One piece of data provides a snapshot of what seems to be the trend, said Jones. In May 2019, there were 191 opioid overdose deaths. In May 2020, there were 217. And she noted that an uptick in overdoses was evident going back to December.
In the D.C. area, Arlington County in Virginia reported a spike in fatal opioid-related overdoses.
In August, Arlington County police said they investigated five deaths that are possibly drug-related, and they suspect the deaths are linked to heroin prescription painkillers mixed with fentanyl, according to a news release.
In 2019, there were six reported fatal opioid overdoses in Arlington County. As of Aug. 11 this year, the number of fatal overdoses in the county is currently reported at 15.
Jones said another result of COVID-19 is that, because of social isolation, people who abuse opioids end up taking them alone, reducing the likelihood that someone could revive them with naloxone, an overdose reversal drug.

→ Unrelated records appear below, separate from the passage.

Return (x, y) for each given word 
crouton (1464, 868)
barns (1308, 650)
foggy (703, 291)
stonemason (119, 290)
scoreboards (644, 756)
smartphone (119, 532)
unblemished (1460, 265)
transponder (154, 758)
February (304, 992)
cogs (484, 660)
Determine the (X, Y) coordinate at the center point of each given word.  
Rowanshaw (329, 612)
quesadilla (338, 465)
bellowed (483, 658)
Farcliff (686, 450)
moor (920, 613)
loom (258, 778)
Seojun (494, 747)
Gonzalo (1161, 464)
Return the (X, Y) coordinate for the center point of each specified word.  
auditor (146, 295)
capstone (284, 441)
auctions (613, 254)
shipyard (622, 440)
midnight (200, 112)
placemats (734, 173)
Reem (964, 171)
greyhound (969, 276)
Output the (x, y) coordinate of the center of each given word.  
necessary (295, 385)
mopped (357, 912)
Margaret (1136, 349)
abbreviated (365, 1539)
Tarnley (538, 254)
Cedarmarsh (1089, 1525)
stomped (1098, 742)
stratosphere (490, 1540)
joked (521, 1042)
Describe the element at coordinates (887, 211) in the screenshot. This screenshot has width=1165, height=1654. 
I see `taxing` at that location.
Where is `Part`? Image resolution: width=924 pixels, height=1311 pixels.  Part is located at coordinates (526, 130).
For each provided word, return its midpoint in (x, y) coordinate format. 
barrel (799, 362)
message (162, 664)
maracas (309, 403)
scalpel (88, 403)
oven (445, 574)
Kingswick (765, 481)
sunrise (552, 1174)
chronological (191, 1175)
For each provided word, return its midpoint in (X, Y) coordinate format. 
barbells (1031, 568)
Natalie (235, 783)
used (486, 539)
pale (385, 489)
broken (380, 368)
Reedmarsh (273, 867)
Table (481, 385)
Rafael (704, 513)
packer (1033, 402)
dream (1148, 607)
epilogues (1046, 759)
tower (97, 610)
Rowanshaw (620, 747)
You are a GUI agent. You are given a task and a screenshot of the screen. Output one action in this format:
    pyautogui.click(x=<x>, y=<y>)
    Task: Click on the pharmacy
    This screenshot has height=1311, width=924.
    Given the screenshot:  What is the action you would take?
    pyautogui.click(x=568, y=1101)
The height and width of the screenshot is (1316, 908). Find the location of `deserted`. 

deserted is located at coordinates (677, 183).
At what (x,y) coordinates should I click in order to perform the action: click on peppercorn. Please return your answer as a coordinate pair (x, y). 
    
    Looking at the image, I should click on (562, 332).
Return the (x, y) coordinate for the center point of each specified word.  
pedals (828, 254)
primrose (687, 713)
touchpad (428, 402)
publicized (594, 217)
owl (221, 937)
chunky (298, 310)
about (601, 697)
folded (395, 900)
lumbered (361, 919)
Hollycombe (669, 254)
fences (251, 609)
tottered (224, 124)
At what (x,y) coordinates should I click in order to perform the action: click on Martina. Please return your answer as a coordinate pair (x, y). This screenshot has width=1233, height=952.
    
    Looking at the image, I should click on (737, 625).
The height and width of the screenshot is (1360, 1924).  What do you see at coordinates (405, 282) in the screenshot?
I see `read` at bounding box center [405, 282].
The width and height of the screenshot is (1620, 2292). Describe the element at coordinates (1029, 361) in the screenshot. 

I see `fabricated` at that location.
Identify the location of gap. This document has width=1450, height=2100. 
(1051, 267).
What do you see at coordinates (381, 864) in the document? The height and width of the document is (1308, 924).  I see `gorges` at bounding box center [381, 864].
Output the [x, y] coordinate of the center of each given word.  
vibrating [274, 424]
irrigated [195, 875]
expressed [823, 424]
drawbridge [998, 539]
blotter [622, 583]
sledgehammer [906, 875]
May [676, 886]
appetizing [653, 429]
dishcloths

And there’s another issue, according to Jones: “There’s been a decreased utilization of substance use services,” such as methadone maintenance programs.
There’s also been a drop in the number of people with substance abuse issues showing up at hospital emergency rooms.
Saloner said that’s a big concern, “because we treat a lot of people who are in the midst of an overdose or who are just having conditions related to their substance abuse in hospitals.”
“I worry quite a lot about that issue, actually,” he added.
One thing that Jones said health officials are trying to figure out is why the number of overdoses have dropped in Baltimore City but have increased in Prince George’s County, “which is not a county which typically has a high number of overdoses.”
Asked why that is, Jones said it’s not clear: “We’re not really sure what that’s about, to be really honest with you,” she said.
Despite the concerns that the opioid crisis continues to rip through communities, Saloner saw a glimmer of hope.
“The federal government has provided more regulatory flexibility to allow people to get their drug treatment through telehealth options,” and that means that patients don’t have to go to a clinic every day to get their medicines, he said.
But Saloner added, “That ability to continue to offer those options will only continue as long as we have a declared federal public health emergency.”
Jones said there’s been an emphasis on a public education campaign to let people know that although COVID-19 has caused lots of shutdowns, services and treatment remain available.